DATA SUPPLIED ::
____
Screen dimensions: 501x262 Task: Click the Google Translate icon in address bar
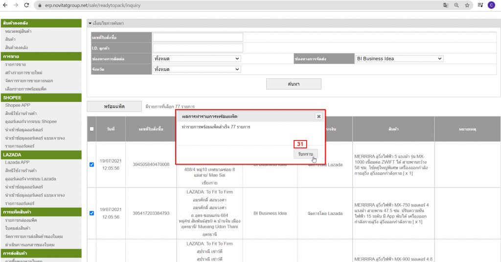445,5
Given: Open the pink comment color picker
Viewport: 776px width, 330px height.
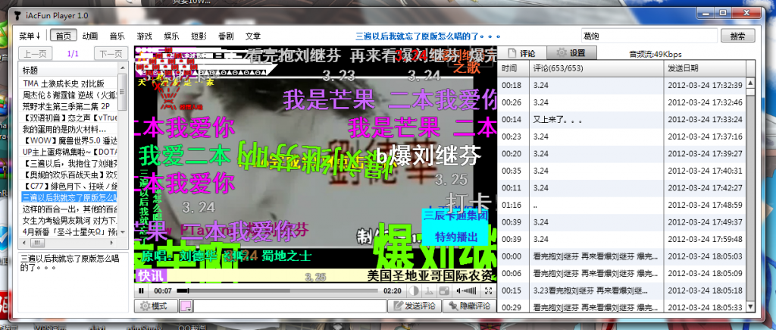Looking at the screenshot, I should coord(186,306).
____
WHAT TO PRODUCE :: Each record has to be set down verbatim, and the pictures must not appear in the copy.

EXERCISE SOLUTION ::
Screen dimensions: 501x262 Task: Click the Google Translate icon in address bar
445,5
Given: Open the pink comment color picker
Viewport: 776px width, 330px height.
Looking at the screenshot, I should coord(186,306).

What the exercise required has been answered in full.